NEW YORK (Reuters Health) - Emphasizing the adverse effects tanning has on one's appearance may be just the trick for reducing the amount of time young women spend in tanning salons, new research findings suggest.
Exposure to UV rays increases the risk of skin cancer. What's more, some studies have suggested that overexposure to artificial UV rays increases an individual's risk of melanoma, the deadliest form of skin cancer, although not all studies have shown the same link.
While skin cancer education groups have spent a lot of time and energy educating the public about the health risks associated with tanning, both indoors and out, their efforts appear to have had little impact as the rates of skin cancer continue to rise. And, to their dismay, the popularity of tanning salons does not appear to be waning.
Taking a different tack, lead investigator Dr. Joel J. Hillhouse of East Tennessee State University in Johnson City decided to see if women who frequented tanning salons would stop or reduce their tanning habits after participating in an education campaign. The campaign focused on the harm that tanning can cause to their appearance, such as rapid aging, rather than the risks of skin cancer.
Writing in the August issue of the Journal of Behavioral Medicine, Hillhouse and co-author Rob Turrisi of Boise State University in Idaho report on their study of 147 female college students.
All of the women in the study reported that they frequented tanning salons on a monthly basis and averaged about 37 visits to a tanning salon each year--an amount of time that "plainly increases" their risk of developing skin cancer later in life, the authors point out.

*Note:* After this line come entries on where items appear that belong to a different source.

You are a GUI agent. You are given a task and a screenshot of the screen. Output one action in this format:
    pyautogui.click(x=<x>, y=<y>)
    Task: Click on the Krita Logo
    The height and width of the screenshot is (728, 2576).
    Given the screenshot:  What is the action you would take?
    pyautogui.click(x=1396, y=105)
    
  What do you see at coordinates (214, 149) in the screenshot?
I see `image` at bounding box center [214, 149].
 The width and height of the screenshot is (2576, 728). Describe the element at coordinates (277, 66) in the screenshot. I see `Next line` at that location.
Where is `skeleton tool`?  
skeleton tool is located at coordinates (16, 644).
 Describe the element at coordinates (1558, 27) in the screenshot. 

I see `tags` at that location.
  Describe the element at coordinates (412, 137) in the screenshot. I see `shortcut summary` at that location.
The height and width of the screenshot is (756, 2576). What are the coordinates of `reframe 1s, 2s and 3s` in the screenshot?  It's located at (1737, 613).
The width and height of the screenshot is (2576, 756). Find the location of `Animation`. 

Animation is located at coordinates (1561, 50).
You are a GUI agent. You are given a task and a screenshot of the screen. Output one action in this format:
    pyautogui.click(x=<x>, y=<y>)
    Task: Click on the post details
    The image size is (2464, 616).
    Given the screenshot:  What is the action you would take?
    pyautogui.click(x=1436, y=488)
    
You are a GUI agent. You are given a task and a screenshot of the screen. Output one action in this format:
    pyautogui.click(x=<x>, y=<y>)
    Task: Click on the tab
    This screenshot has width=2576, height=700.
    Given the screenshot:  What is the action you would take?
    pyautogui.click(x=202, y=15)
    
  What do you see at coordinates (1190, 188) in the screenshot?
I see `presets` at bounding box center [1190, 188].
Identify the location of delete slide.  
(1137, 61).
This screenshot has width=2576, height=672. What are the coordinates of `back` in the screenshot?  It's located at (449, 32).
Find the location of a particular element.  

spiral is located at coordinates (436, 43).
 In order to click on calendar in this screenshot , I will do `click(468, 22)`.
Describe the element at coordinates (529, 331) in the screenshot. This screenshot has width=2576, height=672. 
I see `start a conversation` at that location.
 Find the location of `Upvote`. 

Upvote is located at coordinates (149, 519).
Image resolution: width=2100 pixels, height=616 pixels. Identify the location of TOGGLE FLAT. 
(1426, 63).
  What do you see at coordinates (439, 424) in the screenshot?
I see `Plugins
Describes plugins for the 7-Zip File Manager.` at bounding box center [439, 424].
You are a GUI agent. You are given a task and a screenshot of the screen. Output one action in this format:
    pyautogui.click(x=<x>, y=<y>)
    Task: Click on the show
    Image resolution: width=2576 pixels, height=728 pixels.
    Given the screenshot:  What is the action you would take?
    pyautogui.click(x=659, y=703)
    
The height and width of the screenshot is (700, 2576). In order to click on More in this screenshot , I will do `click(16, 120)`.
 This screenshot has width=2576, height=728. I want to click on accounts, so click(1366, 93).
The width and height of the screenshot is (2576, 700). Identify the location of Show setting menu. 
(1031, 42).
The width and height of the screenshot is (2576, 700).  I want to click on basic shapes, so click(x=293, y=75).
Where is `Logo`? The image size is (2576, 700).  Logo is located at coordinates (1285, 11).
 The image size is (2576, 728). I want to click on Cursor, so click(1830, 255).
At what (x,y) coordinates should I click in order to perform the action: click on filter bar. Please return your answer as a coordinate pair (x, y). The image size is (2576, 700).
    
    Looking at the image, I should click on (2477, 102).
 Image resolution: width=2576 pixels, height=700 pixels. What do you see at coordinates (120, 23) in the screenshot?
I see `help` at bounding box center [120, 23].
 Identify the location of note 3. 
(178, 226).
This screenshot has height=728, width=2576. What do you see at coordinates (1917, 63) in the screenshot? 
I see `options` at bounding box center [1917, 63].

In the study, half of the women received an 11-page booklet that emphasized the appearance-damaging effects of indoor tanning while the other women got nothing.
Two months later, all of the women were interviewed again about their tanning salon habits. The women who had received the informative booklet had reduced their visits to tanning salons by half compared with the women who did not get the booklet, according to Hillhouse and Turrisi.
"This appearance-based intervention was able to produce clinically significant changes in indoor tanning use tendencies that could have a beneficial effect on the future development of skin cancer," the researchers conclude.